Tanto Hallin como o historiador Walter LaFeber (numa revista no
New York Times
) apontaram a continuada oposição à política de
Reagan na América Central como de certo modo incompatível com o
modelo. Estes críticos deixaram de compreender que o modelo de
propaganda é acerca de como os media funcionam, não quão
eficazes são. Pela lógica desta forma de crítica, se
muitos soviéticos não engolissem os escritos do
Pravda
isto demonstraria que este não estava ao serviço da propaganda
do estado.
Modelo de propaganda demasiado mecânico, funcionalista, ignora a
existência de espaço, contestação e
interacção.
Este conjunto de críticas está no cerne das
reacções negativas dos analistas sérios à esquerda
do centro, tais como Philip Schlesinger, James Curran, Peter Golding, Graham
Murdoch e John Eldridge, bem como de Hallin. Destes críticos, só
Schlensinger tanto resume os elementos do nosso modelo como discute a nossa
prova. Ele reconhecer que os estudos de caso apresentam casos impressionantes,
mas acaba no fim por considerar "uma visão altamente determinista
de como os media operam complementado por uma concepção
funcionalista directa da ideologia".
[6]
Especificamente, deixámos de explicar os pesos a serem dados aos nossos
cinco filtros; não permitimos influências externas, não
apresentámos uma "análise completa dos modos pelos quais
opera-se a dinâmica económica para estruturar tanto a amplitude
como a forma das apresentações da imprensa" (citando Graham
Murdoch); e apesar de avançar "um modelo de efeitos poderosos"
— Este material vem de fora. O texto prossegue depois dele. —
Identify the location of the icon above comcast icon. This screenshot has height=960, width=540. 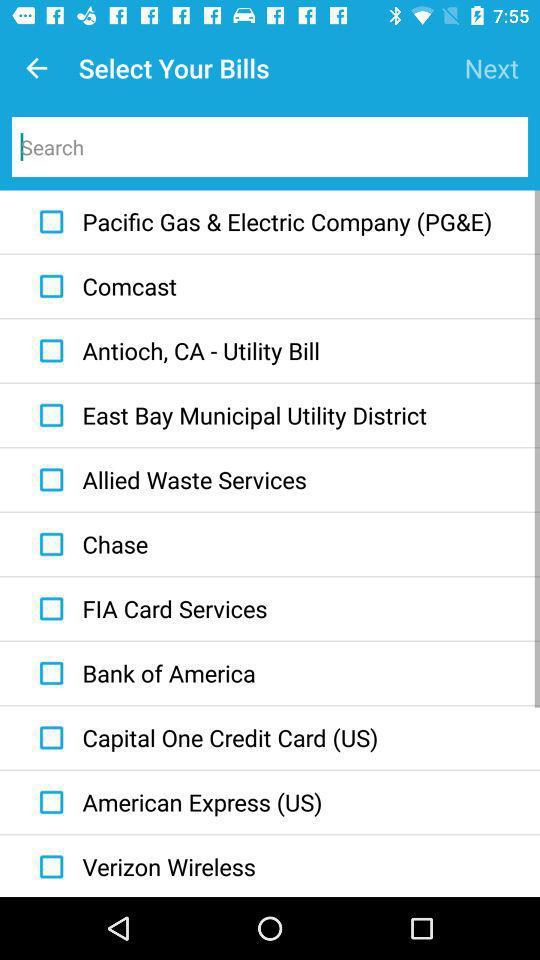
(261, 222).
admitimos que o sistema não é todo-poderoso, o que põe em
questão nosso determinismo.
A crítica do modelo de propaganda por ser determinista ignora
várias considerações importantes. Qualquer modelo envolve
elementos deterministas, de modo que isto é um espantalho a menos que os
críticos também mostrem que o sistema não é
logicamente consistente, opera sobre premissas falsas ou que o poder
previsional das variáveis determinantes é fraco. Os
críticos muitas vezes reconhecem que os estudos de caso que
apresentámos são poderosos, mas não mostram onde o alegado
determinismo conduz ao erro nem tão pouco apresentam ou apontam modelos
alternativos que cumprissem melhor essa tarefa.
[7]
O modelo de propaganda trata de conjuntos de eventos extraordinariamente
complexos e pretende só oferecer um quadro de análise vasto que
exige modificação conforme os muitos locais e factores especiais
e pode ser inteiramente não aplicável em alguns casos. Mas
eles oferece uma percepção em numerosos casos importantes que
têm efeitos vastos e força ideológica cumulativa, é
defensável a menos que um melhor modelo seja proporcionado.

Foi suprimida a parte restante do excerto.